Contact information
Type
Scientific
Primary contact
Dr John Nolan
ORCID ID
Contact details
Suite 14
Whitfield Clinic
Butlerstown North
Cork Road
Waterford
-
Ireland
+353 (0)51 302018
jnolan@wit.ie
Additional identifiers
EudraCT number
ClinicalTrials.gov number
Protocol/serial number
N/A
Study information
Scientific title
Comparison of macular and serum responses after supplementation with two different macular carotenoid formulations
Acronym
AMOST
Study hypothesis
Age-related macular degeneration (AMD), the late stage of age-related maculopathy (ARM), is the most common cause of blind registration in the western world. It is estimated that AMD affects approximately 1.4 million individuals in United States, 417,000 people in the United Kingdom and 70,000 people in the Republic of Ireland, and this number is likely to increase due to increasing longevity. Although the aetiological mechanisms leading to ARM are uncertain, there is a growing consensus that cumulative short wavelength (blue) light damage and/or oxidative stress play a role in this disease.
The central retina, known as the macula, is responsible for central, colour and fine-detail vision. A pigment, composed of the three dietary hydroxycarotenoids, lutein (L) and zeaxanthin (Z), and meso-zeaxanthin (MZ) (MZ is also formed in the retina following conversion from L), accumulates at the macula where it is known as macular pigment (MP). MP is a blue light filter and a powerful antioxidant, and is therefore believed to protect against ARM. In addition, there is good reason to believe why supplementation with L, Z and MZ would enhance a patients retinal sensitivity.
Several studies have investigated the relationship between dietary and serum concentrations of L (and Z) and MP optical density in humans, and all have demonstrated a positive relationship between these variables. Non-dietary variables suspected of acting as determinants of serum concentrations of L (and Z) and/or MP optical density include: age; sex; iris colour; race; body fat; ultraviolet light exposure; tobacco and drinking habits; and genetic background. However, the exclusively dietary origins of L and Z suggest that dietary intake (fruit and vegetables and/or dietary supplements) of these carotenoids represents one of the most important determinants of serum L (and Z) and MP optical density.
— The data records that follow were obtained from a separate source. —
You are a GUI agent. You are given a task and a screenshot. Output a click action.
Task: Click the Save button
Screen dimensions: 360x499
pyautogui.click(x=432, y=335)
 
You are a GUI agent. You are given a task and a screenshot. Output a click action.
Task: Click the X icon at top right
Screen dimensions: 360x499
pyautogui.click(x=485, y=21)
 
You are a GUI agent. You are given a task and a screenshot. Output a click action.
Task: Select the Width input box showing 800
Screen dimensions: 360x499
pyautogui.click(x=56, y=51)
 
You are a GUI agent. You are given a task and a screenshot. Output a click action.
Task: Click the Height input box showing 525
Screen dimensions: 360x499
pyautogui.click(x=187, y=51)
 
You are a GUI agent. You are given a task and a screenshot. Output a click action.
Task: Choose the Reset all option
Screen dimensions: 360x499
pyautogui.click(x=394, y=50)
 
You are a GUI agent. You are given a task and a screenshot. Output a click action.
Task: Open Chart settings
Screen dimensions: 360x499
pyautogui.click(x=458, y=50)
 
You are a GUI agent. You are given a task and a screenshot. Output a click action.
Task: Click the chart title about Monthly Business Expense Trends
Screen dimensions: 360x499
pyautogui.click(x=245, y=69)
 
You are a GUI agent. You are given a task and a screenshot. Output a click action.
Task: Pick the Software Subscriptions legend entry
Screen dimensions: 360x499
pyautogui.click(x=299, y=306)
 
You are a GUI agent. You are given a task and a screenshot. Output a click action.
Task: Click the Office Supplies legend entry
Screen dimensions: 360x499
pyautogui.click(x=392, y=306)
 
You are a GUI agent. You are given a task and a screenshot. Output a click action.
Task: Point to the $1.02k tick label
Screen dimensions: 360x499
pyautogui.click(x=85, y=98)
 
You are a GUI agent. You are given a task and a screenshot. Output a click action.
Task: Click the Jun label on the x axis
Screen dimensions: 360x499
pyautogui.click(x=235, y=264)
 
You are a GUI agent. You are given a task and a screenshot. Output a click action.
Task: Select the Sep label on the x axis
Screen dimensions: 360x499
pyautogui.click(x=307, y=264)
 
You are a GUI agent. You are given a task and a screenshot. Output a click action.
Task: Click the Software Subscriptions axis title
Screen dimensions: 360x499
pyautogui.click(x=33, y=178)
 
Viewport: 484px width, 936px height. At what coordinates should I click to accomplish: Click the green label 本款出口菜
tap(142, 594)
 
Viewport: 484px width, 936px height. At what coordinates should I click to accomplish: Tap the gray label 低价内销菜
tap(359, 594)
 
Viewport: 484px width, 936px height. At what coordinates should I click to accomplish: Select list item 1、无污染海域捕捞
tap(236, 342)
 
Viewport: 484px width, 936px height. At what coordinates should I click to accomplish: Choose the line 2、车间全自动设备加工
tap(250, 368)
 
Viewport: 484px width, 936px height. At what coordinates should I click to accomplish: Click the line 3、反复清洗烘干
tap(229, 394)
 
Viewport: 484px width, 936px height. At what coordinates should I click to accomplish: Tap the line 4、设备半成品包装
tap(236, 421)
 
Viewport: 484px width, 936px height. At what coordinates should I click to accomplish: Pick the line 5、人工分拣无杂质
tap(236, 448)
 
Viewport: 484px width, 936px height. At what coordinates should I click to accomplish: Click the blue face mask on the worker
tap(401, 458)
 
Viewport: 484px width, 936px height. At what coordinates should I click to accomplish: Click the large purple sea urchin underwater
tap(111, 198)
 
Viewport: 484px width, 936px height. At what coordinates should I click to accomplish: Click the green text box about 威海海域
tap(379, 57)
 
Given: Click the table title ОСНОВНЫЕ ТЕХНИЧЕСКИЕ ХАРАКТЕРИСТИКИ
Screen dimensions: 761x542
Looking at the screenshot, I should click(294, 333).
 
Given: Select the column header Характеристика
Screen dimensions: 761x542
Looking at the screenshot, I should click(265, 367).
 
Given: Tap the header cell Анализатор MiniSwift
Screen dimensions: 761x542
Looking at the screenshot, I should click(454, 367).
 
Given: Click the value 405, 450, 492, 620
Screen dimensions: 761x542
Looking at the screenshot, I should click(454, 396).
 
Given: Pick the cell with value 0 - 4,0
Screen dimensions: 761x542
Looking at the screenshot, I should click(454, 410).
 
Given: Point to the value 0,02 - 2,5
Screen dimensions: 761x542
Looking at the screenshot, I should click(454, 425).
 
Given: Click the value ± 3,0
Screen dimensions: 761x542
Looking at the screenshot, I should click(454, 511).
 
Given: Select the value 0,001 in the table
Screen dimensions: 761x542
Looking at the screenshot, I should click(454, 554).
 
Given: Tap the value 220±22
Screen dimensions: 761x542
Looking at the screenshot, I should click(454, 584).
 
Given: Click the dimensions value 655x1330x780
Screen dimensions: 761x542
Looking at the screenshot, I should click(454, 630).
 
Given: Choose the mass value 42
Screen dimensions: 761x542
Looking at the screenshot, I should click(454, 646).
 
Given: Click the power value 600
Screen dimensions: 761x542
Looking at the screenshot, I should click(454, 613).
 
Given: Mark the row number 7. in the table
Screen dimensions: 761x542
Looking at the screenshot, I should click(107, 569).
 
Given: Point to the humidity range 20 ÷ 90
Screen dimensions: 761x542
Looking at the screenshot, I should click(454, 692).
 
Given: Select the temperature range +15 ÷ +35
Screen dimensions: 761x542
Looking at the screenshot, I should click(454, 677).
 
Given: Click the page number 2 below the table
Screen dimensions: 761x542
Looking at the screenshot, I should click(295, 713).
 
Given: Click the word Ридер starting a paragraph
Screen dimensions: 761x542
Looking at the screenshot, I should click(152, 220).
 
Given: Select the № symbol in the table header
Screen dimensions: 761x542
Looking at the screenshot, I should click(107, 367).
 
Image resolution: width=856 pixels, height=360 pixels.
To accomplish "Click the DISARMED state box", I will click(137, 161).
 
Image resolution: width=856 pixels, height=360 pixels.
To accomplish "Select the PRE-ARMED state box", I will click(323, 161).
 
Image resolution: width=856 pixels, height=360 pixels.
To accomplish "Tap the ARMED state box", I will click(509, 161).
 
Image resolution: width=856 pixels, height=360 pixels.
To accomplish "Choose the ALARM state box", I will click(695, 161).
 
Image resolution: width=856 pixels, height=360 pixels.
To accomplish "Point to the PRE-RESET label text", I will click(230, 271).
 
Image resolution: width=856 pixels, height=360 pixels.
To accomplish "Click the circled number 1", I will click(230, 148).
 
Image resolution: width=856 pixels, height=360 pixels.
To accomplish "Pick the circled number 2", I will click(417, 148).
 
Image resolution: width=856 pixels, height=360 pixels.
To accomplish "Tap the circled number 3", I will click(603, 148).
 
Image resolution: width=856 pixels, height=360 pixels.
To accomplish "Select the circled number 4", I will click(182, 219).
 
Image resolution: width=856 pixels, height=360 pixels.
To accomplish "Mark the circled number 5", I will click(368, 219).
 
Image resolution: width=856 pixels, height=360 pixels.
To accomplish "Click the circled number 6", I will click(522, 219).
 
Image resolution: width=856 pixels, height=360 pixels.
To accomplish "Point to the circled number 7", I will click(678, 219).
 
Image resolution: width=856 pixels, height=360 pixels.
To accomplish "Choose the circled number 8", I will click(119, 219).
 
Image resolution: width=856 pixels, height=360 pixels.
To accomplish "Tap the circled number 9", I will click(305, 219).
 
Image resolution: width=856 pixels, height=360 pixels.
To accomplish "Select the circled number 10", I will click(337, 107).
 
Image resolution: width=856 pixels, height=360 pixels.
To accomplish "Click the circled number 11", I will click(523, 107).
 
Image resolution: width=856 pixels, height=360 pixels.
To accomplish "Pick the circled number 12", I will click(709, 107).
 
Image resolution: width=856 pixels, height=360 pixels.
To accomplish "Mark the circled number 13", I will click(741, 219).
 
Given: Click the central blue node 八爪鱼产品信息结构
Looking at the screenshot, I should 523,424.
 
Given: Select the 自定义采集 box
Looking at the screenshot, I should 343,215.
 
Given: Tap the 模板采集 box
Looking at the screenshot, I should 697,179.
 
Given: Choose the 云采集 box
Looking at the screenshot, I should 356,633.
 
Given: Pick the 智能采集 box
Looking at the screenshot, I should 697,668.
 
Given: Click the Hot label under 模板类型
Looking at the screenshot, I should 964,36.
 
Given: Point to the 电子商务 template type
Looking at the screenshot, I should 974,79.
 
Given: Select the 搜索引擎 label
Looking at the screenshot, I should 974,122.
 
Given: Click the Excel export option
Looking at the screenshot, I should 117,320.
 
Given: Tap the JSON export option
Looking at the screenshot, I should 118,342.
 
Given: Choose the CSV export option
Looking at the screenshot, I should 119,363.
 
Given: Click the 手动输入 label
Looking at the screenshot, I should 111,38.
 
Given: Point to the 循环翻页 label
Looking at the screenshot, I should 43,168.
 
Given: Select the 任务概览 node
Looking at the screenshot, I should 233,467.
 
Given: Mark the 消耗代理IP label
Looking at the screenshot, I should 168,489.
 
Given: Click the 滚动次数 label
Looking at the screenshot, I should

To date, there have been several published studies in the literature reporting on L and/or Z supplementation with respect to serum carotenoid and MP levels, in human subjects. However, there has only been one study which has investigated the effects of supplemental MZ and that study consisted of only 10 subjects and nine controls which were recruited in a non-randomized manner. MZ is a particularly interesting macular carotenoid for the following reasons. MZ is the dominant carotenoid in the central fovea: of the three macular carotenoids, MZ is the most powerful antioxidant; MZ facilities a wider range of blue light filtration; at an anatomic level, MZ is more closely related to vulnerable photoreceptors than either L or Z, and is therefore ideally located to afford protection against free radical damage.
Given that there are many factors which affect the bioavailability and uptake of MZ, L and Z into the retina, it is possible that other commercially available products designed to augment MP, such as Macushield™, may show a more favorable response than previously tested formulations. We believe that the ideal formulation to augment MP would contain all three of the macular carotenoids (MZ, L, and Z), primarily because all other commercially available products (at least in the context of a typical diet which does not include MZ-containing foods, such a shrimp and salmon) depends on the individuals ability to convert L to MZ within the retina, and this process may well be dependent on specific enzymatic isomerisations. In other words, MacuShield™ (because it contains MZ) is the only formulation which provides all three macular carotenoids, without the need for conversion of any of these compounds within the retina.
In addition, the design of all studies to date are limited, as no study has yet investigated supplementation of any of the macular carotenoids in ARM subjects in a double-blind randomised controlled fashion. Also, all supplementation studies to date have reported only on the peak MP optical density. This is a major limitation, due to the fact that most of the studies to date would have supplemented with L only, and it is known that L accumulates in the periphery of the MP and not at the centre where these measurements would have been made. In other words, it is likely that previous studies reporting on L supplementation with respect to MP levels would have missed (or were unable to detect) significant increases in peripheral MP levels. In brief, therefore, a properly designed study capable of investigating MZ, L and Z supplementation with respect to serum and MP levels (including its entire spatial profile), in patients with ARM is truly merited and will accredit any MP product which is tested in this manner.
Furthermore, as there are now many different carotenoid-based products available on the market, with various different formulations and concentrations of the macular carotenoids, it is timely, therefore, to compare patient response (in serum and macula) to such formulations. In this way, suffers of ARM, and people at risk of developing this disease, will be informed as to which product provides the greater augmentation of serum and retinal levels of the macular carotenoids following supplementation with these compounds.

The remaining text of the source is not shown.